Scatta all’alba di oggi, lunedì 12 gennaio 2026, un blitz dei Carabinieri del Nucleo Antisofisticazioni e Sanità (Nas) di Reggio Calabria, che eseguono dodici misure cautelari nei confronti di altrettante persone accusate, a vario titolo, di associazione per delinquere, truffa aggravata ai danni del Sistema Sanitario, falso, corruzione e altri reati.

SCOPERTA TRUFFA ALLA SANITÀ

L’operazione, condotta con il supporto dei Carabinieri per la Tutela della Salute di Napoli e dei reparti territoriali, nasce da un’inchiesta coordinata dalla Procura della Repubblica di Reggio Calabria.

Le indagini, durate mesi, svelano un presunto sodalizio criminale con base nella città e nella provincia, composto da titolari e dipendenti di un’azienda di trasporti, rappresentanti commerciali, farmacisti, medici specializzati dell’Asp, medici di base, faccendieri e alcuni pazienti compiacenti.

TRA FALSI MALATI E BOMBOLE D’OSSIGENO MEDICALE MAI DISTRIBUITE

Secondo quanto ricostruito dagli inquirenti, il gruppo falsificava piani terapeutici. Prescrizioni mediche e documenti di trasporto. Il tutto per simulare la consegna di bombole di gas medicale mai distribuite.

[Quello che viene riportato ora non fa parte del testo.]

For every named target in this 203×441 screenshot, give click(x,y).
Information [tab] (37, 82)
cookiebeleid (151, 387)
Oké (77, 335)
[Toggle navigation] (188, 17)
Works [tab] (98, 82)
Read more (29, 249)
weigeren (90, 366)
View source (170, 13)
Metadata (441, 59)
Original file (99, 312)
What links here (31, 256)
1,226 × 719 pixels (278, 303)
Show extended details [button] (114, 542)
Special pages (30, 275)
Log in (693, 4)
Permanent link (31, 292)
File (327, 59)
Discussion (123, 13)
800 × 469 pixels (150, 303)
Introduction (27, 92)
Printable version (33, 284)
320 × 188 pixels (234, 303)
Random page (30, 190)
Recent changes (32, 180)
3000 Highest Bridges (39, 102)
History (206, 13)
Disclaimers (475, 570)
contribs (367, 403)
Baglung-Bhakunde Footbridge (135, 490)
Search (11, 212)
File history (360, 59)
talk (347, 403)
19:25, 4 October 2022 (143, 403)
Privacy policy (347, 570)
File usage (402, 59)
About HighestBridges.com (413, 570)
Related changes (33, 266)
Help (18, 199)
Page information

Il materiale era destinato a pazienti affetti da gravi patologie respiratorie o terminali. Veniva invece fatturato a carico del Servizio Sanitario Nazionale e Regionale, generando un danno economico rilevante.

FALSI MALATI E BOMBOLE D’OSSIGENO NON DISTRIBUITE, SEQUESTRATI 48MILA EURO

Contestualmente ai provvedimenti personali e interdittivi, il Giudice per le Indagini Preliminari dispone il sequestro dell’azienda di trasporti coinvolta, responsabile della gestione e distribuzione dei gas medicali, e blocca una somma di 48mila euro nei confronti della multinazionale fornitrice del dispositivo sanitario.

Il procedimento resta nella fase delle indagini preliminari. Al momento tutti gli indagati devono considerarsi presunti innocenti fino a eventuale condanna definitiva.